__What to produce__
Reproduce the records below exactly as shown.

══ Records supplied

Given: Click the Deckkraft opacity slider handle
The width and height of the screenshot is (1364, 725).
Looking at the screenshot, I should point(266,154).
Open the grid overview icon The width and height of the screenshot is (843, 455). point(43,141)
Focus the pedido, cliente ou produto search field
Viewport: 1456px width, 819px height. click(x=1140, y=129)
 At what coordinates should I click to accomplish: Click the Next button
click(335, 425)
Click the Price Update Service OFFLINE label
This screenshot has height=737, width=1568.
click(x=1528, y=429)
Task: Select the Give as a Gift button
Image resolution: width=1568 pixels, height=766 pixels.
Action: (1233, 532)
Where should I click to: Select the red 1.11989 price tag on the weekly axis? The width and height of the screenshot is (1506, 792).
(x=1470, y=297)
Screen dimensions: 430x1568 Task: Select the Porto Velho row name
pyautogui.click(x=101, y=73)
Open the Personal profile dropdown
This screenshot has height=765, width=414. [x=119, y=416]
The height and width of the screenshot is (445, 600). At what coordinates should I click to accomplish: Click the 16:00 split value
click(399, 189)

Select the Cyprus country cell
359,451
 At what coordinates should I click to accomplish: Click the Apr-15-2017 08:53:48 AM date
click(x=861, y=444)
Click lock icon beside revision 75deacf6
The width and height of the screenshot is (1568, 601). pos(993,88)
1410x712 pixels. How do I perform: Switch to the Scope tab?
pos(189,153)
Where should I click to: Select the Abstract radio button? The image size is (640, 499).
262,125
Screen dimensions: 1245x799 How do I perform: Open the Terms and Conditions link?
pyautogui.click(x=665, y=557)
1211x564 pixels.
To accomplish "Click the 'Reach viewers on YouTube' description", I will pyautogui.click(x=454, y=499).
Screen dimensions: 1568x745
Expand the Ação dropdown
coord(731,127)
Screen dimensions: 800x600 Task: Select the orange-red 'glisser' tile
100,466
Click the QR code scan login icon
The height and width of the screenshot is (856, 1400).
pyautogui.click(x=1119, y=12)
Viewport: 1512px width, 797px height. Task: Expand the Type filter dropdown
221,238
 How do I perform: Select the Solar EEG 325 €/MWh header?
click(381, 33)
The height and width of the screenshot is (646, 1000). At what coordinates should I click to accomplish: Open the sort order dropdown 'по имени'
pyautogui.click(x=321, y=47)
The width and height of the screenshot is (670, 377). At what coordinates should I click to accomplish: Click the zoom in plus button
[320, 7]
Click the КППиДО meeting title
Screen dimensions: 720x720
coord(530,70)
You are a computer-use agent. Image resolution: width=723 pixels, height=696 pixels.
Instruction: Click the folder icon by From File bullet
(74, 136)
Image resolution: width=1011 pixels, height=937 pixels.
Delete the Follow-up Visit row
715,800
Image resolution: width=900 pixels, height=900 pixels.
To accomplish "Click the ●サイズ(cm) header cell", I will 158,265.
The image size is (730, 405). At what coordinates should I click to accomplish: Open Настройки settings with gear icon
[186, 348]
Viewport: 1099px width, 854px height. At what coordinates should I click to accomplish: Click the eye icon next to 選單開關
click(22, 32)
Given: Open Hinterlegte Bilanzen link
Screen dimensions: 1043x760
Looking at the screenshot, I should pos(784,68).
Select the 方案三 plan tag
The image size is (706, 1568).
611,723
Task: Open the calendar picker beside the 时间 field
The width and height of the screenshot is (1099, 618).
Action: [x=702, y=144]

════

__Answer space__
Given: Click the Deckkraft opacity slider handle
The width and height of the screenshot is (1364, 725).
Looking at the screenshot, I should point(266,154).
Open the grid overview icon The width and height of the screenshot is (843, 455). point(43,141)
Focus the pedido, cliente ou produto search field
Viewport: 1456px width, 819px height. click(x=1140, y=129)
 At what coordinates should I click to accomplish: Click the Next button
click(335, 425)
Click the Price Update Service OFFLINE label
This screenshot has height=737, width=1568.
click(x=1528, y=429)
Task: Select the Give as a Gift button
Image resolution: width=1568 pixels, height=766 pixels.
Action: (1233, 532)
Where should I click to: Select the red 1.11989 price tag on the weekly axis? The width and height of the screenshot is (1506, 792).
(x=1470, y=297)
Screen dimensions: 430x1568 Task: Select the Porto Velho row name
pyautogui.click(x=101, y=73)
Open the Personal profile dropdown
This screenshot has height=765, width=414. [x=119, y=416]
The height and width of the screenshot is (445, 600). At what coordinates should I click to accomplish: Click the 16:00 split value
click(399, 189)

Select the Cyprus country cell
359,451
 At what coordinates should I click to accomplish: Click the Apr-15-2017 08:53:48 AM date
click(x=861, y=444)
Click lock icon beside revision 75deacf6
The width and height of the screenshot is (1568, 601). pos(993,88)
1410x712 pixels. How do I perform: Switch to the Scope tab?
pos(189,153)
Where should I click to: Select the Abstract radio button? The image size is (640, 499).
262,125
Screen dimensions: 1245x799 How do I perform: Open the Terms and Conditions link?
pyautogui.click(x=665, y=557)
1211x564 pixels.
To accomplish "Click the 'Reach viewers on YouTube' description", I will pyautogui.click(x=454, y=499).
Screen dimensions: 1568x745
Expand the Ação dropdown
coord(731,127)
Screen dimensions: 800x600 Task: Select the orange-red 'glisser' tile
100,466
Click the QR code scan login icon
The height and width of the screenshot is (856, 1400).
pyautogui.click(x=1119, y=12)
Viewport: 1512px width, 797px height. Task: Expand the Type filter dropdown
221,238
 How do I perform: Select the Solar EEG 325 €/MWh header?
click(381, 33)
The height and width of the screenshot is (646, 1000). At what coordinates should I click to accomplish: Open the sort order dropdown 'по имени'
pyautogui.click(x=321, y=47)
The width and height of the screenshot is (670, 377). At what coordinates should I click to accomplish: Click the zoom in plus button
[320, 7]
Click the КППиДО meeting title
Screen dimensions: 720x720
coord(530,70)
You are a computer-use agent. Image resolution: width=723 pixels, height=696 pixels.
Instruction: Click the folder icon by From File bullet
(74, 136)
Image resolution: width=1011 pixels, height=937 pixels.
Delete the Follow-up Visit row
715,800
Image resolution: width=900 pixels, height=900 pixels.
To accomplish "Click the ●サイズ(cm) header cell", I will 158,265.
The image size is (730, 405). At what coordinates should I click to accomplish: Open Настройки settings with gear icon
[186, 348]
Viewport: 1099px width, 854px height. At what coordinates should I click to accomplish: Click the eye icon next to 選單開關
click(22, 32)
Given: Open Hinterlegte Bilanzen link
Screen dimensions: 1043x760
Looking at the screenshot, I should pos(784,68).
Select the 方案三 plan tag
The image size is (706, 1568).
611,723
Task: Open the calendar picker beside the 时间 field
The width and height of the screenshot is (1099, 618).
Action: [x=702, y=144]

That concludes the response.